The confidence level expresses the degree of certainty that a study's results would be the same if repeated.

  • Definition: It is the long-run percentage of times that an interval estimation (called a confidence interval) will contain the true population parameter.

  • Common Levels: Most commonly, the confidence level is 95%, which corresponds to an α (significance level) of 1−0.95=0.05.

  • Confidence Interval: For a 95% confidence level, the corresponding confidence interval means that we are 95% confident that the true population parameter lies within that range.

d) Math that Manipulates Data

The "math that manipulates data" is essentially the core of statistics and mathematical modeling. It involves a range of techniques and formulas to process raw data into meaningful results.

  • Summary Statistics: Calculating measures like mean, median, and standard deviation to summarize data features.

  • Probability Theory: The mathematical foundation for dealing with uncertainty and randomness.

  • Estimation: Using sample statistics to estimate unknown population parameters.

  • Regression and Modeling: Using mathematical equations (like Y=β0​+β1​X+ϵ) to model the relationship between variables and make predictions.

  • Inferential Formulas: Equations used in hypothesis tests (e.g., t-statistic formula) to measure the evidence against H0​.

Chapter 4: Descriptive Statistics 📈

a) Summarizing and Describing a Collection of Data

Descriptive statistics are used to summarize and describe the main features of a collection of data in a meaningful way. They provide simple summaries about the sample and observations without drawing conclusions beyond the data itself.

  • Central Tendency: Describes the center point of the data distribution (Mean, Median, Mode).

  • Variability (Dispersion): Describes how spread out the data is (Range, Standard Deviation, Variance).

  • Distribution Shape: Describes the pattern of the data (Skewness, Kurtosis).

b) Univariate and Bivariate Analysis

  • Univariate Analysis:

    • Involves the analysis of a single variable at a time.

    • Purpose: To describe the distribution, central tendency, and dispersion of that one variable.

    • Examples: Calculating the average age of customers, creating a frequency table of product preferences.

  • Bivariate Analysis:

    • Involves the analysis of two variables simultaneously to determine the empirical relationship between them.

    • Purpose: To see if a relationship, association, or correlation exists.

    • Examples: Examining the relationship between advertising spending and sales (using correlation or scatter plots), or comparing the mean score for two different groups.

c) Mean, Median, Mode & Standard Deviation

These are key measures of central tendency and dispersion.

  • Mean: The arithmetic average of a dataset.
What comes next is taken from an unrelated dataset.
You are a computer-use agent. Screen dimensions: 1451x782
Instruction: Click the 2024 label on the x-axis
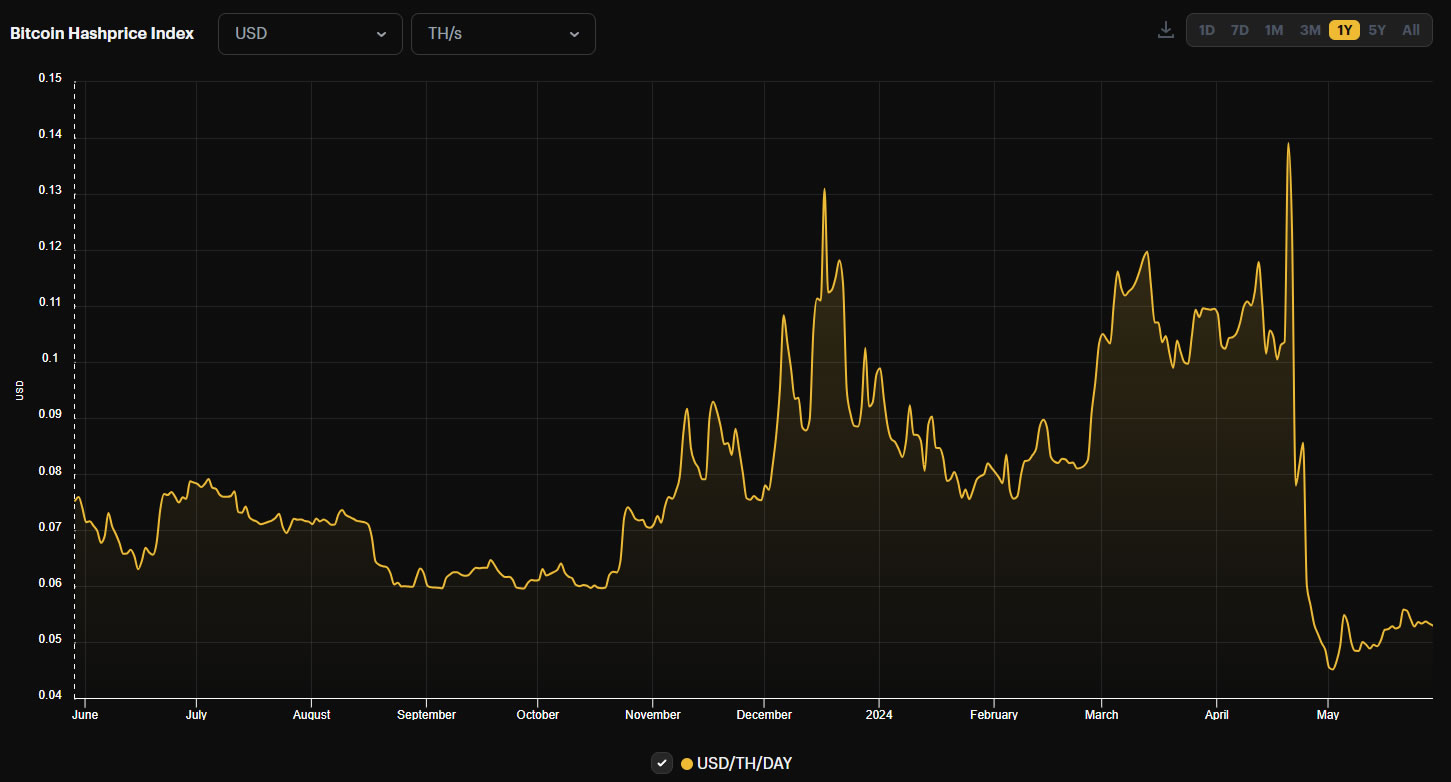[879, 715]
It is calculated by summing all values and dividing by the count of observations. Highly affected by outliers.

  • Median: The middle value in an ordered dataset. 50% of the data falls below the median. It is preferred when the data contains extreme outliers or is heavily skewed.

  • Mode: The most frequently occurring value in a dataset. It is most useful for nominal (categorical) data.

  • Standard Deviation (σ or s): A measure of the amount of variation or dispersion of a set of values. A low standard deviation indicates that the values tend to be close to the mean, while a high standard deviation indicates the values are spread out over a wider range.

d) Percentages and Ratios

  • Percentages: Used to express a fraction of a whole as a number out of 100.

    • Formula: Percentage= Part/Whole ​×100

    • They are crucial for understanding proportions, such as market share or completion rates.

  • Ratios: A relationship between two numbers, indicating how many times the first number contains the second.

    • Formula: Ratio=A/B​ (expressed as A:B or A to B)

    • They are used to compare the magnitude of two different quantities, such as debt-to-equity ratio or male-to-female ratio.

e) Histograms

A histogram is a graphical representation of the distribution of numerical data.

  • Appearance: It looks similar to a bar chart, but the bars represent ranges of data (called bins) and are typically drawn touching each other to show the data is continuous.

  • Purpose: They show the shape of the distribution, allowing analysts to quickly grasp where values are concentrated, the extent of variation, and whether the distribution is symmetrical or skewed.

f) Identifying Randomness and Uncertainty in Data

Data inherently contains randomness (unpredictable variation) and uncertainty (doubt about the true value or outcome).

  • Randomness: Can be identified through:

    • Residuals: In modeling, truly random data will have residuals (errors) that are randomly scattered with no discernible pattern.

    • Probability Distributions: Recognizing that data often follows known patterns like the Normal, Poisson, or Binomial distribution, which are built on probability and randomness.

  • Uncertainty: Is addressed through:

    • Inferential Statistics: Using techniques (Chapter 5) like confidence intervals to quantify the range of plausible values for a parameter.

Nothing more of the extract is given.